The sections set in 1995 are also crucial in revealing Emily's fragile and vulnerable mental state. Jeffrey has been very ambitious with her main protagonist who suffers from depression, anorexia, a personality disorder and issues with identity. Emily has memory loss and often seems to get distracted or a little hypnotised by smells, flashes of recollection, things she thinks she sees. Her quote from Alice in Wonderland is absolutely perfect:
"I can't explain myself, I'm afraid, sir," said Alice, "because I'm not myself you see."
What is most effective about this aspect of Emily's character is that we then start to distrust her and be wary of what she perceives to be happening around her - or indeed happened to her in the past. Can we rely on her? Is she telling the truth? Is she even able to discern what is the truth and what is a dream, a memory, a false memory? And if we don't trust her, who else is there that we can trust?

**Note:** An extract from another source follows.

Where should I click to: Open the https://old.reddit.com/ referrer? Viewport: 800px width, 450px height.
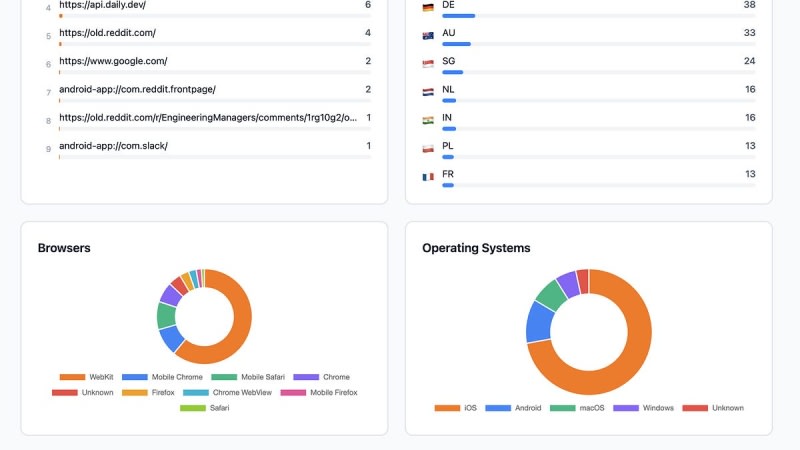(x=107, y=33)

And again, the quote from Alice in Wonderland encapsulates the thoughts of Emily and the reader!
"It would be nice if something made sense for a change."

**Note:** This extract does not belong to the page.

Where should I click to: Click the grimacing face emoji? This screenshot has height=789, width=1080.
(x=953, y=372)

This is also a novel about love. What happens when you love someone too much, when you love the wrong person, when you misjudge that love, when you can't trust yourself to love or when you are too trusting in your love that you can't see what is really going on in front of you? It is a novel about families, jealousy and revenge. It is also a novel about art and I liked the extra dimension that Emily's paintings added to the exploration of her personality - of her feelings of darkness and confusion and then the emergence into colour and light.
This novel also reminds us of the impact of social media on our lives. Facebook features as a perfect vehicle for stalking, trick playing, mind games and anonymous comments. Again, it also questions what we know, what we see, what we believe and what we are prepared to reveal to each other.

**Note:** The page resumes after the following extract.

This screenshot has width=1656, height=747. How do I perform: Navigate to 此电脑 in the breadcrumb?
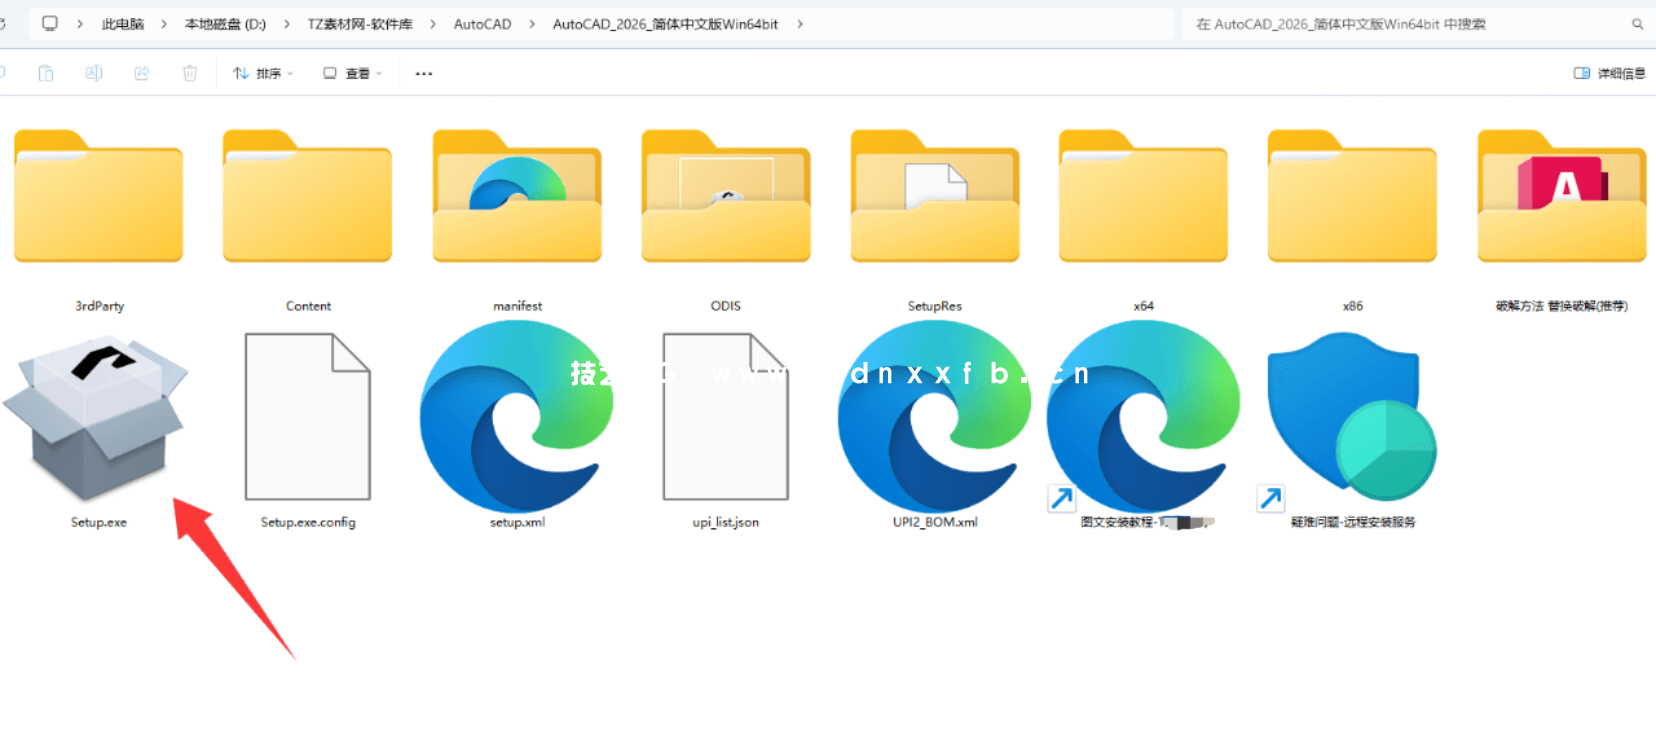[x=122, y=24]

Emily and Amanda are convincing characters. I thought the relationship between them was authentic and Jeffrey manages the conflict that we see in Amanda really well. Amanda seems incredibly protective towards Emily in one way yet clearly bothered by something more underlying and, as the novel progresses, it is clear she is harbouring some deep secret.
I felt that I developed a relationship with both of them but obviously we are particularly encouraged to align ourselves with Emily despite her unreliable narrative and her delicate mental state of mind. If I had one quibble with the story is that I might have preferred the book to be in first person from Emily's point of view. This is her story and Jeffrey's use of close third person means that we hear much more from her point of view than anyone else's and often share her internal thoughts so I wonder if first person would have given Jeffrey more opportunity for this? I wonder if the use of third person creates a little bit of distance and objectiveness and actually, particularly because of Emily's depression, memory loss and confusion, a first person narrative might emphasise this further and help exaggerate the tension and suspense?
Jeffrey's control of the narrative is very effective though. She manages the two different threads of past and present well and draws everything together in a dramatic climax. I would say she finishes with a satisfying conclusion but there is nothing satisfying about the last line and there is no neat conclusion! Jeffrey pulls a great last punch in her final words.
I enjoyed "Those Who Lie". The story is well structured and contains all the ingredients for a exciting psychological thriller. There are lots of twists, turns, revelations, hidden secrets and moments of confusion which leave the reader wondering who they think is lying and who they think is telling the truth. A good first novel!
"Those Who Lie" by Diane Jeffrey is published by HQ Digital on 27th January 2017.